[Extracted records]
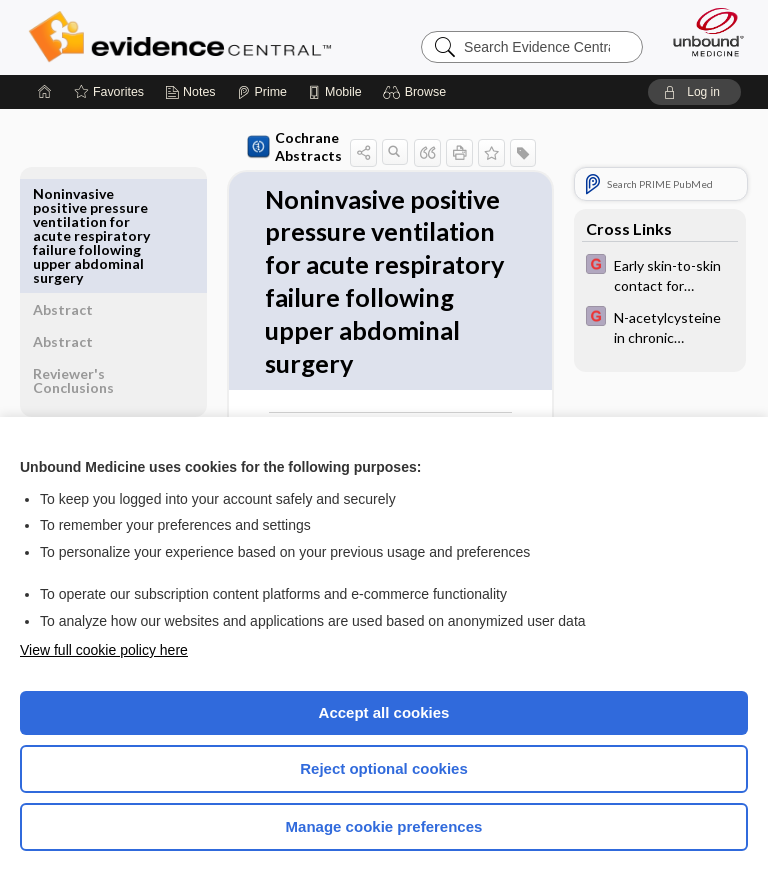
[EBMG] (660, 274)
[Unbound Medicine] (702, 32)
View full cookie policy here (104, 650)
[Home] (45, 92)
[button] (417, 92)
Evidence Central (184, 37)
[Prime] (262, 92)
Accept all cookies (384, 712)
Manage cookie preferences (384, 826)
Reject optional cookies (384, 768)
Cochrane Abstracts (257, 146)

Set task: Return every line of the listing above word for word, leaving out the pictures.

Finished answer:
[EBMG] (660, 274)
[Unbound Medicine] (702, 32)
View full cookie policy here (104, 650)
[Home] (45, 92)
[button] (417, 92)
Evidence Central (184, 37)
[Prime] (262, 92)
Accept all cookies (384, 712)
Manage cookie preferences (384, 826)
Reject optional cookies (384, 768)
Cochrane Abstracts (257, 146)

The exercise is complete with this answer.